Pelanggaran terhadap maksim ini terdapat pada kutipan dialog berikut ini. 
A: “Jeneng cine care ancruk.” 
B: “Beli Care ape?” 
A: Rajuna bagus mawibawa. 
 Dalam percakapan tersebut jelas bahwa terjadi pelanggaran terhadap maksim 
kerendahan hati. Si A merendahkan lawan mainnya dengan sebutan ancruk. Dalam bahasa 
Bali ancruk merupakan salah satu binatang yang menjijikkan. Di sisi yang lain dia 
  

menganggap dirinya seperti arjuna salah satu tokoh dalam cerita pewayangan yang terkenal 
akan ketampanannya.  
 
Fungsi Implikatur Percakapan dalam Drama Tari Calon Arang 
 Fungsi implikatur percakapan dalam drama tari Calon Arang lebih banyak 
dimanfaatkan oleh aktor bondres /parekan/ punakawan raja. Fungsi  implikatur  tersebut  
berupa  fungsi  makro  dengan  beberapa  fungsi mikro yang secara  operasional dinyatakan  
bondres/parekan/punakawan raja terhadap mitra tutur mereka. Fungsi  implikatur  
bondres/parekanterhadap  mitra  tutur  mereka  dapat  digolongkan  ke dalam fungsi  
implikatur  asertif  yang  meliputi menolak  dan  membual. Fungsi  implikatur direktif yang  
meliputimenasihati,  memerintah, meminta  atau  memohon.Fungsi  implikatur  ekspresif 
meliputi menyindir dan memuji.  
 Kemunculan berbagai  fungsi implikatur tersebut dalam tuturan dapat dilihat pada 
paparan di bawah ini. Implikatur asertif  yang  tampak pada tuturan  bondres atau 
parekanpada drama tari Calon Arang berfungsi untuk  membual. Buktinya terdapat dalam 
percakapan yang dilakukan oleh dua bondres atau parekan raja dalam hal ini namanya diganti 
dengan si “A” dan si “B”  sebagi berikut. 
Transkrip percakapan dalam Bahasa 
Bali 
Terjemahannya dalam bahasa Indonesia 
A: “Kije cai dibi melali ajak i ayu?” 
B: “Biasa ke LA.” 
A: “Mimih johne” 
B: “Ha2....di dauhne” 
 
A: “Kemana kamu pergi dengan Ayu 
kemarin?” 
B: “Biasa...LA”  
A: “Kok jauh sekali?” 
B: “di sana sebelah barat.” 
 Pada kutipan percakapan kedua bondres di atas yang diwakili oleh  A dan B terlihat 
bahwa terdapat bualan yang dilontarkan oleh si  B. Namun, bualan tersebut hanya bertujuan 
humor.
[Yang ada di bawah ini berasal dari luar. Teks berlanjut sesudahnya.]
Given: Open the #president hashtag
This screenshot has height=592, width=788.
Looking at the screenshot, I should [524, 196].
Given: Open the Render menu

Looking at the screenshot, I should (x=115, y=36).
Maksud yang sebenarnya dari perkataan si B yang menyatakan pergi ke LA adalah 
lapangan Astina, bukan Los Angeles.  
 Implikatur  direktif yang  tampak  pada  tuturan  bondres/parekan pada  drama  tari 
Calon Arang berfungsi untuk menasihati, memerintah, dan meminta atau memohon. Buktinya 
terdapat dalam percakapan berikut ini.  
A: “Jawab petakon cange ne!” 
B: “nah...” 
A: “kengken ceciri gununge aktif.” 
B: “coba miss call, lamun nyambung 
berarti aktif.” 
A: “Tolong jawab pertanyaanku.” 
B: “Baik.” 
A: “Bagaimanakah ciri-ciri gunung aktif?” 
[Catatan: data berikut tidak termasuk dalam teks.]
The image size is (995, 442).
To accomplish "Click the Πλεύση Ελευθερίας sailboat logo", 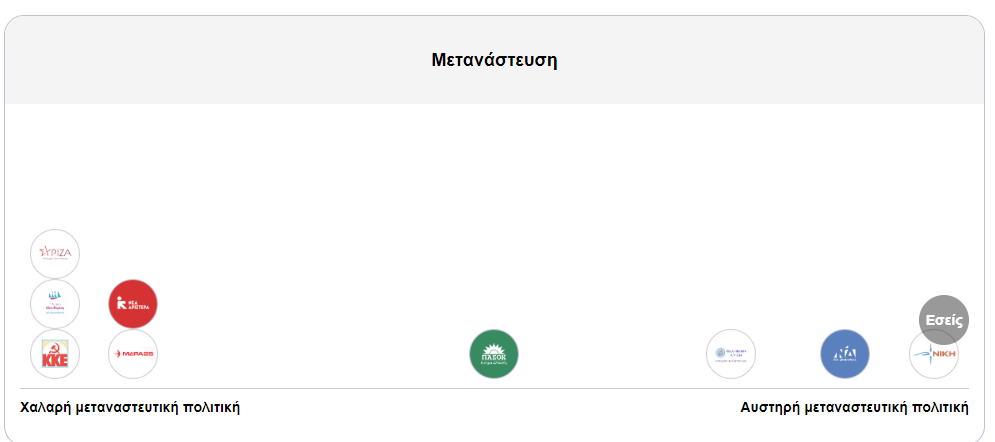I will 55,304.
B: “Coba miss call, kalau nyambung berarti 
aktif.” 
 Si  A meminta kepada lawan tuturnya dalam konteks tersebut diperankan oleh si B 
untuk menjawab pertanyaannya. Jadi, jelas bahwa kalau diperhatikan keseluruhan konteks 
percakapan di atas implikatur percakapannya berfungsi direktif dan mengutamakan humor.  
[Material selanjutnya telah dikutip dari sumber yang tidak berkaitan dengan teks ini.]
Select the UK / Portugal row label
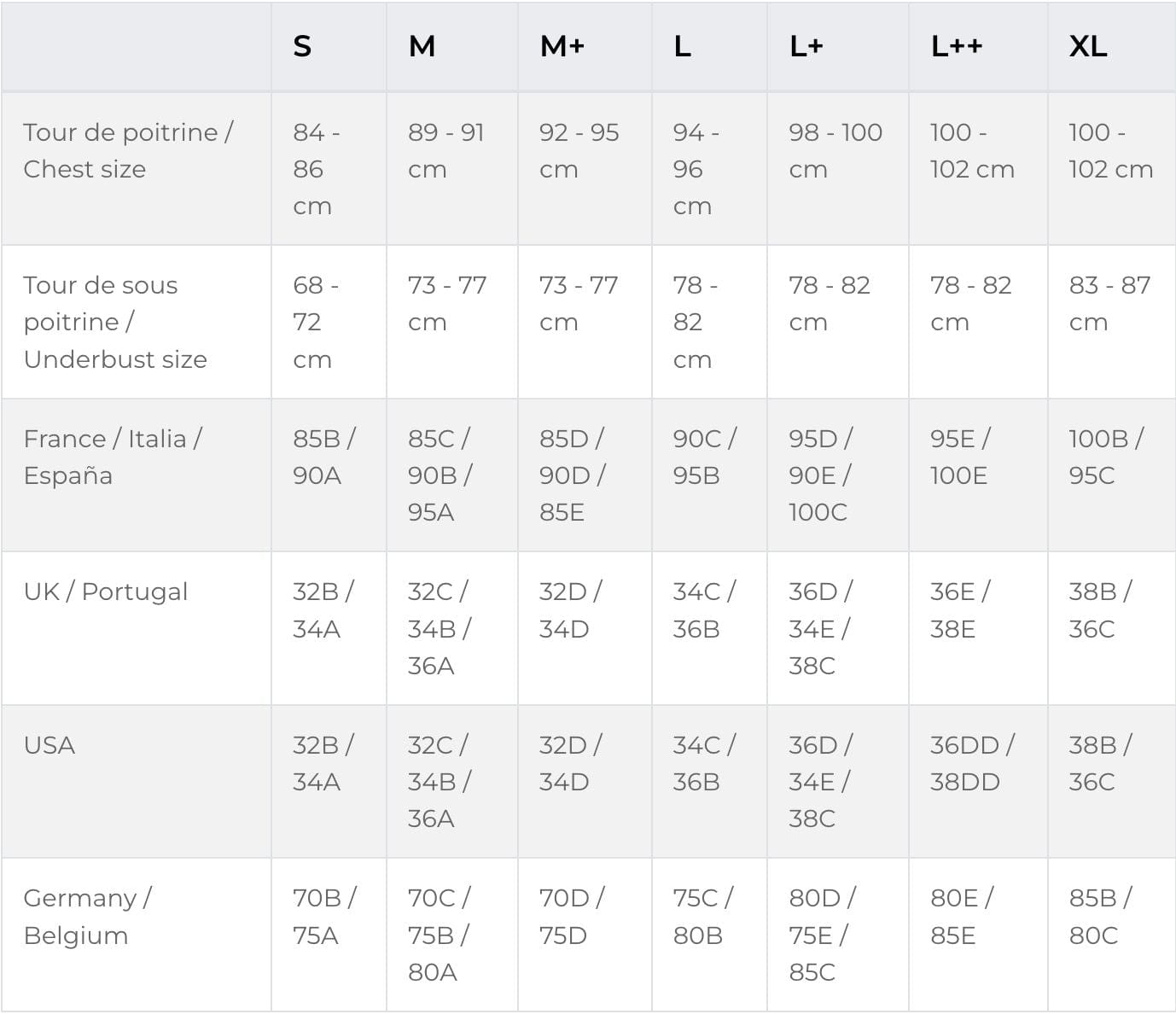This screenshot has height=1014, width=1176. tap(106, 592)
 Implikatur  ekspresif yang  tampak pada  tuturan  bondres atau  parekan pada drama 
tari Calon Arang berfungsi  untuk    menyindir   dan memuji. Buktinya terdapat dalam 
percakapan berikut.  
  

A: “Bes Akeh jero Balian nyemak gae.” 
B: “Maksud cine?” 
A: “Di banjar bendesa, di tv pemain 
sinetron, di gaguntangane tukang 
atos, drama gong patih agung, di 
kampus dosen buin ye.” 
 
A: “Terlalu banyak jero Balian mempunyai 
pekerjaan.” 
B: “Maksud kamu apa?” 
A: “Di Banjar jadi bendesa, Di TV pemain 
sinetron, di gaguntangan jadi tukang atos, di 
drama gong jadi patih agung, di kampus 
dosen juga.” 
 Pada percakapan di atas Si A menyindir bahwa terlalu banyak si B mempunyai 
pekerjaan dan berharap agar dibagikan sebagian kepadanya. Selain menyindir, implikatur 
percakapan di atas juga digunakan untuk humor.  
 
 

1. Terdapat implikatur percakapan yang digunakan oleh peserta tutur dalam drama tari Calon 
Arang akibat pelanggaran terhadap prinsip kerjasama yang meliputi pelanggaran terhadap 
maksim kuantitas, kualitas, dan relefansi.  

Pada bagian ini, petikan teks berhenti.